Referring now to FIG. 3 of the drawings, when a relatively high
voltage V.sub.3, e.g. 150 V to 200 V, is applied between the
electrodes, the meniscus adopts a meniscus shape in which the
meniscus is convex. In this configuration, the maximum contact
angle .theta..sub.3 between the first fluid A and the fluid contact
layer 10 is, for example, approximately 60.degree.. Due to the
higher refractive index of the first fluid A than the second fluid
B, the meniscus lens in this configuration has a positive
power.
[0044] FIG. 4A shows a variable lens of the type described in
unpublished European Patent Application no 03101328.7. The lens 100
can be regarded as being formed from two distinct elements: a lens
function formed by the meniscus 150 between two fluids A, B, and a
pump 110 arranged to alter the shape of the lens function.

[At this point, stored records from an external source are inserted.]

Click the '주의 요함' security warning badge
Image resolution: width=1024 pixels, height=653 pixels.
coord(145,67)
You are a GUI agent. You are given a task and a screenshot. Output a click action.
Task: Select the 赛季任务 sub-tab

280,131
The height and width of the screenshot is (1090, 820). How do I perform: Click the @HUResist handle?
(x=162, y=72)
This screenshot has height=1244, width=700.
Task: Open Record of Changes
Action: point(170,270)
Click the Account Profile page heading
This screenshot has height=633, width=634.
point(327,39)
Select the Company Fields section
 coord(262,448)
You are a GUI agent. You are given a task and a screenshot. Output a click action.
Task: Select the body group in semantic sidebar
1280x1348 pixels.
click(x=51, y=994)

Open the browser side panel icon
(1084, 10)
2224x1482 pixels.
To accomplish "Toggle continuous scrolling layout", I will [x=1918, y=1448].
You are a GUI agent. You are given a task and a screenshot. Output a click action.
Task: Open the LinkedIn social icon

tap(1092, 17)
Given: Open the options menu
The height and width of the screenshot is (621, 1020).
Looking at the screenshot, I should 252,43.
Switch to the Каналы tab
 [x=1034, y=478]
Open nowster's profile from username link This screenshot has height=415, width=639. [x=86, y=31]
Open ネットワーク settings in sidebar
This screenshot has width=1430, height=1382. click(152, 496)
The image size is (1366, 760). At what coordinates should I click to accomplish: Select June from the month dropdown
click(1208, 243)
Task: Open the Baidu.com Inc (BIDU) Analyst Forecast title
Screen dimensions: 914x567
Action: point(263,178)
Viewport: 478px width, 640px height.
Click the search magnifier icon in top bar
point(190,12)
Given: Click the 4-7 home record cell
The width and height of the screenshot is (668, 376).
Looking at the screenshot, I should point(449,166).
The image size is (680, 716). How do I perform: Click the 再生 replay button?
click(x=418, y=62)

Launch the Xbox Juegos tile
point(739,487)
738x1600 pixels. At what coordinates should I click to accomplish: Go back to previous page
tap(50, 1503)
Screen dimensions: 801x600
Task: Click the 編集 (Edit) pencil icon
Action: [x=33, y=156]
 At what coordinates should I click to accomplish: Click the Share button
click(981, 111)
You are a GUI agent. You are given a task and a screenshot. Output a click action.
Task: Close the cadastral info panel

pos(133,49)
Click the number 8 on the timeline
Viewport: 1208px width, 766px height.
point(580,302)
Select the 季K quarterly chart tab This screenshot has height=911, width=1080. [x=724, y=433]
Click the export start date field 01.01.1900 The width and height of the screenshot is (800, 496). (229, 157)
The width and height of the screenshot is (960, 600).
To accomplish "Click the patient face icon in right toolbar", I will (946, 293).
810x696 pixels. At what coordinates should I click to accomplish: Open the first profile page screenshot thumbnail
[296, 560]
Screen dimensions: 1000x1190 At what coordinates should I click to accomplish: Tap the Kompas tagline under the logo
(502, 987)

[0045] As stated above, a fluid is a substance that alters its
shape in response to any force, that tends to flow or to conform to
the outline of its chamber, and that includes gases, liquids,
vapours, and mixtures of solids and liquids capable of flow.
[0046] The two fluids A, B, are substantially immiscible i.e. the
two fluids do not mix. The two fluids A, B have different
refractive indices. A lens function is thus provided by the
meniscus 150 formed along the contact area of the two fluids, as
the fluids have different refractive indices. A lens function is
the ability of the meniscus 150 to focus (converge or diverge) one
or more wavelengths of the light. In this particular embodiment, it
is assumed that fluid A has a higher refractive index than fluid
B.
[0047] The two fluids are preferably of substantially equal
density, so as to minimise the effects of gravity upon the lens
100.
[0048] The fluids A and B are enclosed within a chamber 125. In
this embodiment the chamber 125 takes the form of a longitudinally
extending tube, the tube having side walls defined by internal
surfaces 120. An optical axis extends longitudinally through the
tube. In this particular example, the tube is a cylindrical tube,
of constant circular cross-sectional area, and the optical axis is
co-axial with the tube axis. Additional walls 121, 122 extend
across the ends of the tubes so as to form a chamber 125 enclosing
the fluids. At least the portions of the walls 121, 122 of the
chamber 125 lying along the optical axis 90 are transparent. If
desired, one or both of these walls 121, 122 may be lens
shaped.
[0049] The meniscus 150 between the two fluids A, B extends
transverse the optical axis 90 of the lens 100. The term transverse
indicates that the meniscus crosses (i.e. it extends across) the
optical axis, and it is not parallel to the optical axis; the
meniscus 150 is defined by the side walls 120 of the tube.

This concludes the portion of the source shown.